I went to college believing that I was not smart enough to be there. I figured the reason I was accepted into a top Texas university was because my parents prayed for hours sitting outside the school where I took my ACTs. I worked really hard to get out in 4 years, just like I was supposed to which fell right into my perfect life plan. After school, I worked hard at finding a job too. I really wasn’t looking for a career…I just wanted to get off my parents payroll. I had a boyfriend that was to be my husband and I figured he was the man, head of household, the breadwinner. He would have the career and I would have a job until we started a family. Well, he struggled to have the career, while every job I took seemed to elevate me further as an executive leader and would eventually bring me to get an MBA and a C-Level job.
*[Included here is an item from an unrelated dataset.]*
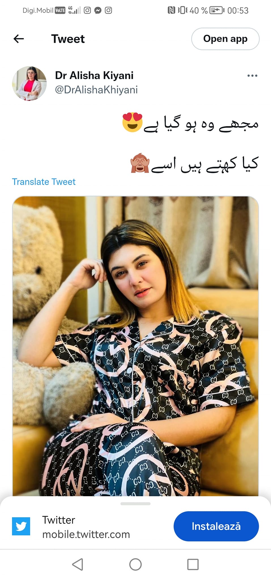Click the @DrAlishaKhiyani handle
This screenshot has width=271, height=580.
click(96, 90)
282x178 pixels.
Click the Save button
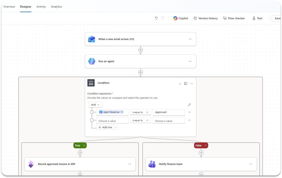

My two beautiful children were born and I began to realize that it would be me that would have to support the family. My perfect plan was unraveling slowly. I wanted to be Betty Crocker dammit!
The turning point in my life was the marathon. Running my first (and last!) marathon changed my life, and my children’s lives, forever. I trained for almost seven months. I have always participated in team sports throughout my life but I had never conquered any individual challenge like this before. I committed to doing this for myself before I turned 40 mainly because I wanted a personal goal to achieve at that milestone birthday, despite the headwinds in my family life. The night before the marathon, my husband took my kids to a monster truck show. He returned that night drunk, with my kids in the car. I wish I could say that this was the first time he had driven drunk with them. However, he had driven my 3 and 6 year old many times over their lives while intoxicated. I could no longer pretend to keep up appearances and I confronted him. He became enraged. He camped outside my bedroom refusing to allow me to leave when it was time for the marathon. I laid on my bed crying, then listening, then praying and begging for guidance on what to do next. I can still feel my fear from that night. I packed a bag, waited for him to fall asleep and left. As I ran through each mile that next day, I watched in awe as strangers cheered me on. “Go Robin! You Can Do it! Way to go!”. I thought, “‘Wow, look at all of these people encouraging me, cheering for me and they don’t even know me. These people believe I can finish.” I was tired. Tired of forcing a perfect life, tired of working so hard at something that would continue to drag me down, compromise my children and their futures. A close friend said to me, “Have you ever squeezed sand in your fist? The harder you squeeze, the more sand you lose.” So, after the marathon I quit trying to squeeze my way to the white picket fence.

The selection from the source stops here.